**Exercise description**
In the entries below, the word "date" appears on some lines. Copy each of those lines.

**Data for this task**
+++
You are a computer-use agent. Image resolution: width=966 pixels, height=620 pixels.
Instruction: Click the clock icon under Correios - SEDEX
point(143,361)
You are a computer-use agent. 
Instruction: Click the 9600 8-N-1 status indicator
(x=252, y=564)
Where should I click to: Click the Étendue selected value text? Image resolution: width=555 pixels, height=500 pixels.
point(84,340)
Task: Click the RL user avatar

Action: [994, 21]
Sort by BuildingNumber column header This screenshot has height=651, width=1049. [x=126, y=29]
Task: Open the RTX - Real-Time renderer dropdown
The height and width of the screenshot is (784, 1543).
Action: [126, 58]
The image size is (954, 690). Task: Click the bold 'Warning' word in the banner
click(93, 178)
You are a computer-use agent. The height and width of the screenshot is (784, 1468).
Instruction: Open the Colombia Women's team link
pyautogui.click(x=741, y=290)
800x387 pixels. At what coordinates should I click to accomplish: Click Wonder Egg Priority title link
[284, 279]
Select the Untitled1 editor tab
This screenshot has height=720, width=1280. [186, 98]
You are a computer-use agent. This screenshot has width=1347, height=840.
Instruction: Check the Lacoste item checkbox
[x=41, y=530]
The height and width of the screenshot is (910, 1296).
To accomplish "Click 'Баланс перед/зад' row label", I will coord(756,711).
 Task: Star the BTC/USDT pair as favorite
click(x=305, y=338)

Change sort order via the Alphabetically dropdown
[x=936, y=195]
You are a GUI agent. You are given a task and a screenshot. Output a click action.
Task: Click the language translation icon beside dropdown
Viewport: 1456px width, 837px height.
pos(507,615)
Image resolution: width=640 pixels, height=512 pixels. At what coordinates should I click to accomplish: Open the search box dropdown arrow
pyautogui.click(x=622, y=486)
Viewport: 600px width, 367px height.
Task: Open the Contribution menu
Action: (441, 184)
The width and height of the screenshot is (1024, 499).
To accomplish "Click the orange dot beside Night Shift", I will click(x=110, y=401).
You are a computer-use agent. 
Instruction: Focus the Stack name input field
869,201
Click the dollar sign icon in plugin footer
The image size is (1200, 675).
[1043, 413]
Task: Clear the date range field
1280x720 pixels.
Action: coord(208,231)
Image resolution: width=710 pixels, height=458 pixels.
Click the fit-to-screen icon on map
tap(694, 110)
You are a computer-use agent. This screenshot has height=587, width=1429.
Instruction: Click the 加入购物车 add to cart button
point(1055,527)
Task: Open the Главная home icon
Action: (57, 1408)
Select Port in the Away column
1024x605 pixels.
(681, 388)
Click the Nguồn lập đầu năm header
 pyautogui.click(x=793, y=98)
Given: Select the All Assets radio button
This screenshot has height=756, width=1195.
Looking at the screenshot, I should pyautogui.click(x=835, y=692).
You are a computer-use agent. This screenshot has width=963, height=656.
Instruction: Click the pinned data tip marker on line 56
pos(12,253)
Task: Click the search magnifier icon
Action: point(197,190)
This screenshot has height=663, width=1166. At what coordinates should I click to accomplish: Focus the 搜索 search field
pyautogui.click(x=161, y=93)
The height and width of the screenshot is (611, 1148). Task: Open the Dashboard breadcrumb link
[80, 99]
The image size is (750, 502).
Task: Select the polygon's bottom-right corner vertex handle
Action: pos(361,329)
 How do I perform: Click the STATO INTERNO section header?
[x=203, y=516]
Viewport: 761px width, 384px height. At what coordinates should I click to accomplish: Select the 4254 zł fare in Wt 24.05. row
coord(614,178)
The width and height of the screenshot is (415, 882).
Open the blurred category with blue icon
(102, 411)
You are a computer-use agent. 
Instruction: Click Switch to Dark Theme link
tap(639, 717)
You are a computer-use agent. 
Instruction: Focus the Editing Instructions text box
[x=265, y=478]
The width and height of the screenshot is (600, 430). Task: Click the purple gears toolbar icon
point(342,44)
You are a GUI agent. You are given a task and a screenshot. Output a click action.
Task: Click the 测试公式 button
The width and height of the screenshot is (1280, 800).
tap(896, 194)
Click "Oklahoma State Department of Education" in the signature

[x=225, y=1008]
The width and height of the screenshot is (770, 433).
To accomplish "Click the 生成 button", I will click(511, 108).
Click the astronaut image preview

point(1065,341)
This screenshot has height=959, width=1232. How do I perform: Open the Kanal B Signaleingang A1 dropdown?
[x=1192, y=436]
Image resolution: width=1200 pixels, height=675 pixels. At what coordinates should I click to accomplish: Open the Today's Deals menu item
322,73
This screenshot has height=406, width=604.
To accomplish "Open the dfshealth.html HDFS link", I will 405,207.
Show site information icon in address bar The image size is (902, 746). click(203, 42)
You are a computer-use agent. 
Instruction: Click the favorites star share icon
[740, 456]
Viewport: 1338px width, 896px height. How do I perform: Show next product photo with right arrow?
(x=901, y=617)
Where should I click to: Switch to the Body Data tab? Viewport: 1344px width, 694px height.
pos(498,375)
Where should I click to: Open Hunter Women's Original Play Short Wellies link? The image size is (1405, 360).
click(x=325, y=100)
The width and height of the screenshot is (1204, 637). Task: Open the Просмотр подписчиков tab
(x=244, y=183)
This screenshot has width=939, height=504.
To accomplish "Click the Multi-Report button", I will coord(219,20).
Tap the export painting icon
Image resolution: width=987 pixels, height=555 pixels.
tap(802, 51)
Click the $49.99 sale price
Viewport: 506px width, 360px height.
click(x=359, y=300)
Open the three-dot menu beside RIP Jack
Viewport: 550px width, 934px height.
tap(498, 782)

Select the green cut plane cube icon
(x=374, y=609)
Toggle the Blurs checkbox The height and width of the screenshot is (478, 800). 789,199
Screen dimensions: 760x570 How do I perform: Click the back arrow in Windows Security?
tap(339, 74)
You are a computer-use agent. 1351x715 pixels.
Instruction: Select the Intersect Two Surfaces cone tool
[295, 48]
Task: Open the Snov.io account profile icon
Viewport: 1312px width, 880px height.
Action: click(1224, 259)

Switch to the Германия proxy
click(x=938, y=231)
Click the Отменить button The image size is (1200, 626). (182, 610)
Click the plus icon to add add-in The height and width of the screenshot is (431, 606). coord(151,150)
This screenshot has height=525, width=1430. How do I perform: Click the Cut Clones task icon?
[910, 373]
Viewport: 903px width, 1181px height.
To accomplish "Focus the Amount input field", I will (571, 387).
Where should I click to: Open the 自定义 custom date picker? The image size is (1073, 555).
+++
**Finished exercise**
Task: Clear the date range field
Where should I click to: Open the 自定义 custom date picker? The image size is (1073, 555).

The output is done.